South Korea's president warned the North on Monday that military provocations would be met with a "strong response."
"If there is any provocation against South Korea and its people, there should be a strong response in initial combat without any political considerations," President Park Geun-hye told defense and security officials.
Tensions on the divided Korean Peninsula have continued to rise with Pyongyang's daily bellicose rhetoric amid ongoing joint US-South Korean military exercises.
On Sunday, the US sent F-22 stealth fighter jets to join the drills, while it had already deployed B-2 stealth bombers over the Korean Peninsula in a practice run.
On Saturday, the North declared it was now in a "state of war" with the South, and called the US mainland a "boiled pumpkin" open to attack.

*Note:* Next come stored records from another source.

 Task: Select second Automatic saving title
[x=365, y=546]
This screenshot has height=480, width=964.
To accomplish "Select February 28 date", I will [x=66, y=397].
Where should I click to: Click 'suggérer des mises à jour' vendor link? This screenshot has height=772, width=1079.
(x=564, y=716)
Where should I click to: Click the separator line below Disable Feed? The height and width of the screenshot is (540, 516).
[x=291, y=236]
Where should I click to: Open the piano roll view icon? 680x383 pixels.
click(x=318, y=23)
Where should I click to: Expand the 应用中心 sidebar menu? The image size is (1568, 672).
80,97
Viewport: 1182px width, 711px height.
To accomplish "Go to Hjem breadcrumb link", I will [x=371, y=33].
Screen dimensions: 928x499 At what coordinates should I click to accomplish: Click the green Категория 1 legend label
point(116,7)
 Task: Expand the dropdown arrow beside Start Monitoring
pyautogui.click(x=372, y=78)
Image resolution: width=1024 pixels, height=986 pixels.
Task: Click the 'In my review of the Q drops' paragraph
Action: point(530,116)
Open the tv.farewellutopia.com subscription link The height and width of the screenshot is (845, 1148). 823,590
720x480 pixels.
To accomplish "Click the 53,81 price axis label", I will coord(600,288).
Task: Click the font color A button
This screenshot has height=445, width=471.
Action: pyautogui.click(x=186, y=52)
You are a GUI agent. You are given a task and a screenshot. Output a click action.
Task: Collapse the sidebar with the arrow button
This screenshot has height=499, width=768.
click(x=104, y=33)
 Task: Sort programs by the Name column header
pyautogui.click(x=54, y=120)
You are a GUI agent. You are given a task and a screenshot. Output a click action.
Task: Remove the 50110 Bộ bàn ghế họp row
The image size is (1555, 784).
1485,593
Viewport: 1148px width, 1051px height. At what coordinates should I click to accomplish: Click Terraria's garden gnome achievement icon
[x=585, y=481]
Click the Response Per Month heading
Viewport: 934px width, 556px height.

The North previously said it had put its strategic rockets on stand-by, threatening US military bases in Hawaii and Guam. But many analysts say the North does not have the capability to hit the US or realize many of its threats.
North Korea's leader Kim Jong Un has continuously responded with more than usual hostile rhetoric in recent months, after Pyongyang was slapped with new economic sanctions for its third successful underground nuclear bomb test.
At a meeting of the North Korea's ruling Workers Party Central Committee, Kim Jong Un denied Pyongyang was using its nuclear program as a negotiating tool.
"The nuclear weapons of Songun (military first) Korea are not goods for getting US dollars and they are … (not) to be put on the table of negotiations aimed at forcing the (North) to disarm itself," KCNA news agency quoted him as saying.
Meanwhile, NBC News reported that the US Navy is moving a guided-missile destroyer – called the USS Fitzgerald – into the Pacific Ocean off the Korean Peninsula, citing US defense officials.
The move comes in spite of the fact that Washington said it saw little action to back up the North's threats.
"Despite the harsh rhetoric we're hearing from Pyongyang, we are not seeing changes to the North Korean military posture, such as large-scale mobilizations and positioning of forces," said White House spokesperson Jay Carney on Monday.
"We haven't seen action to back up the rhetoric."